_What is needed_:
Answer the following questions from the forum thread below on alternator and battery power for an air ride kit.
(a) How many amps does the original poster say are running for the system?
(b) Which battery brand does the reply from 01 recommend?
(c) Besides a better battery, what upgrade does JDriver1.8t recommend?

_Extract_:
──────────
# question about alternator and battery wit air ride



## vdubb98gti (Jul 24, 2008)

Alright I'm puting air ride kit together for my mark3 vr and I might run 2 compressors or maybe just one but I don't know if I'm gonna have enought altenator power to power it, I run 2 sets of hids for fogs and headlights, and 3 amps for my system with stock alternator and battery, can I get a larger alternator or should I run an extra battery? Please help me out


----------



## 01 (Sep 9, 2009)

*FV-QR*

always a safe bet to get a good optima battery, i drained my cheapo oem battery several times before i became fed up with it.
optima has help up great







, bigger Alt would be nice as well like you said.


----------



## JDriver1.8t (May 20, 2005)

*Re: FV-QR (01)*

The simple answer is to leave your lights and system off when filling your bags, and not play with the switches at night or when bumping.
Better battery is always recommended, as well as a "Big 3" upgrade. You can get a higher output alt as well if you really think it is required.


----------



## vdubb98gti (Jul 24, 2008)

*Re: FV-QR (JDriver1.8t)*

yea ill definatly get a bigger battery, how uc does a higher output aternatr go for haha?
──────────
_Material_:

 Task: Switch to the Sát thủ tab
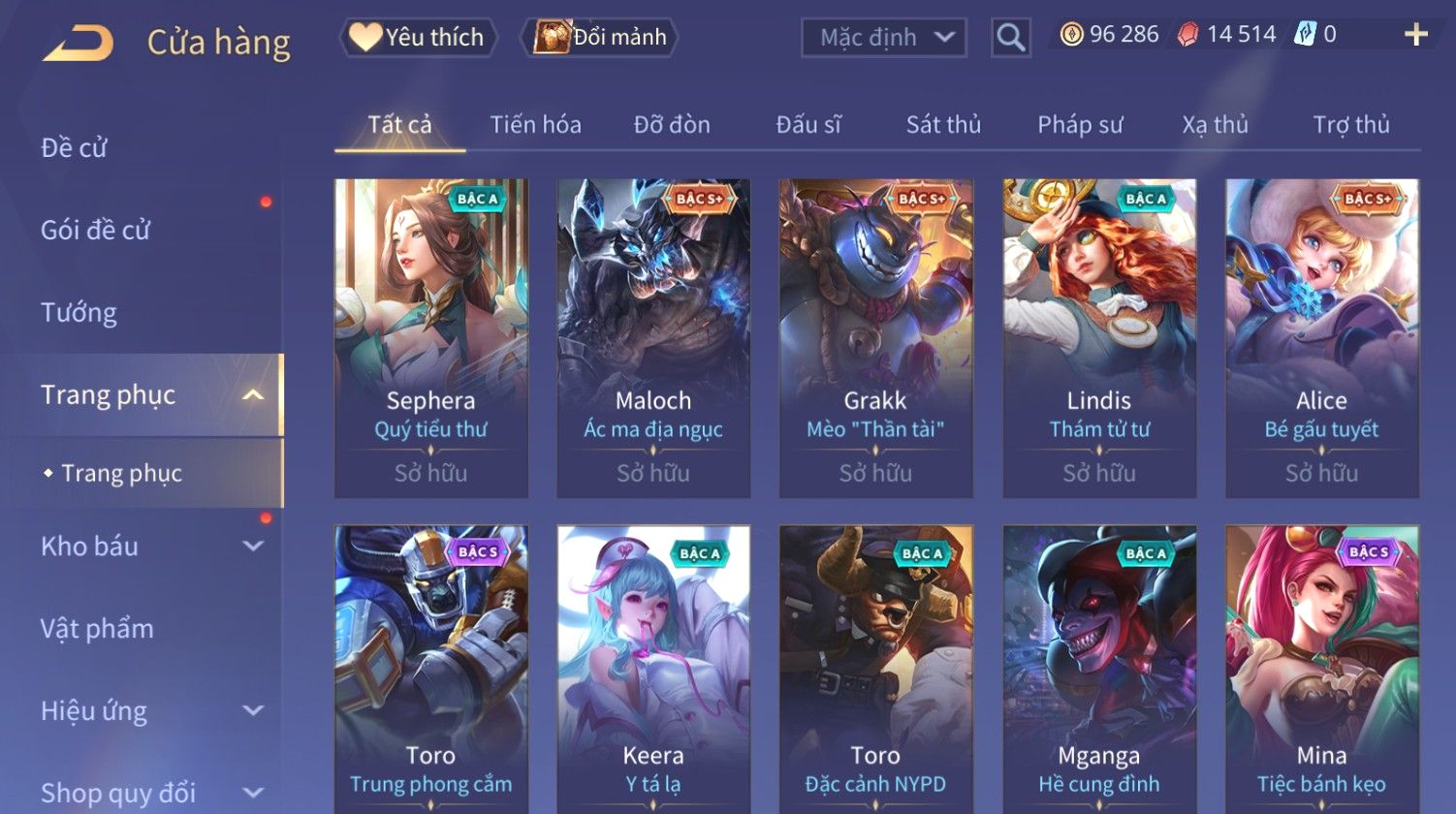[943, 125]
──────────
_Answer_:
(a) Three.
(b) Optima.
(c) A "Big 3" upgrade.